Data entries
────────────────────────────────────────
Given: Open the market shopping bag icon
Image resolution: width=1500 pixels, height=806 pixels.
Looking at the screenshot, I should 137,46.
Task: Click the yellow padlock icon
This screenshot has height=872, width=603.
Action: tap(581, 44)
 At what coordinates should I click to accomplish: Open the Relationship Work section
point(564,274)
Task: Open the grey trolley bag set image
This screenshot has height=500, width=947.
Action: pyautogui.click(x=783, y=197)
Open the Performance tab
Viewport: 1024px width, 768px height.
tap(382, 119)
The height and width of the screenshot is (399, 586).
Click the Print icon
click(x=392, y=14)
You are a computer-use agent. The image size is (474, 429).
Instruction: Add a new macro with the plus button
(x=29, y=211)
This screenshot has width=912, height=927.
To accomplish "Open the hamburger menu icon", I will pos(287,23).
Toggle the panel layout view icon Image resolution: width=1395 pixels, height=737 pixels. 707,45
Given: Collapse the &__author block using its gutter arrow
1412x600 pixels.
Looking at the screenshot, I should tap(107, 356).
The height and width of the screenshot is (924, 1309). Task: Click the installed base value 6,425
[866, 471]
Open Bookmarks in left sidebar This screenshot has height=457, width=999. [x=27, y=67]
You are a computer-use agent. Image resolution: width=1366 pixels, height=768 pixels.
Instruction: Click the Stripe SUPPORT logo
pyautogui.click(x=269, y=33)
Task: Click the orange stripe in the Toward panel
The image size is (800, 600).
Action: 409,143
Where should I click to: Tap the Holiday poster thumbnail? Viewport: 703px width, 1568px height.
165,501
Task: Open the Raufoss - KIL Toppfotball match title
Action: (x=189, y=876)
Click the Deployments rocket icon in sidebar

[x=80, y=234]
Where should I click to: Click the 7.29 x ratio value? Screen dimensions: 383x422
────────────────────────────────────────
## PROBLEM TO WORK ON
The records above are to be restated word for word.

## ANSWER SPACE
Given: Open the market shopping bag icon
Image resolution: width=1500 pixels, height=806 pixels.
Looking at the screenshot, I should 137,46.
Task: Click the yellow padlock icon
This screenshot has height=872, width=603.
Action: tap(581, 44)
 At what coordinates should I click to accomplish: Open the Relationship Work section
point(564,274)
Task: Open the grey trolley bag set image
This screenshot has height=500, width=947.
Action: pyautogui.click(x=783, y=197)
Open the Performance tab
Viewport: 1024px width, 768px height.
tap(382, 119)
The height and width of the screenshot is (399, 586).
Click the Print icon
click(x=392, y=14)
You are a computer-use agent. The image size is (474, 429).
Instruction: Add a new macro with the plus button
(x=29, y=211)
This screenshot has width=912, height=927.
To accomplish "Open the hamburger menu icon", I will pos(287,23).
Toggle the panel layout view icon Image resolution: width=1395 pixels, height=737 pixels. 707,45
Given: Collapse the &__author block using its gutter arrow
1412x600 pixels.
Looking at the screenshot, I should tap(107, 356).
The height and width of the screenshot is (924, 1309). Task: Click the installed base value 6,425
[866, 471]
Open Bookmarks in left sidebar This screenshot has height=457, width=999. [x=27, y=67]
You are a computer-use agent. Image resolution: width=1366 pixels, height=768 pixels.
Instruction: Click the Stripe SUPPORT logo
pyautogui.click(x=269, y=33)
Task: Click the orange stripe in the Toward panel
The image size is (800, 600).
Action: 409,143
Where should I click to: Tap the Holiday poster thumbnail? Viewport: 703px width, 1568px height.
165,501
Task: Open the Raufoss - KIL Toppfotball match title
Action: (x=189, y=876)
Click the Deployments rocket icon in sidebar

[x=80, y=234]
Where should I click to: Click the 7.29 x ratio value? Screen dimensions: 383x422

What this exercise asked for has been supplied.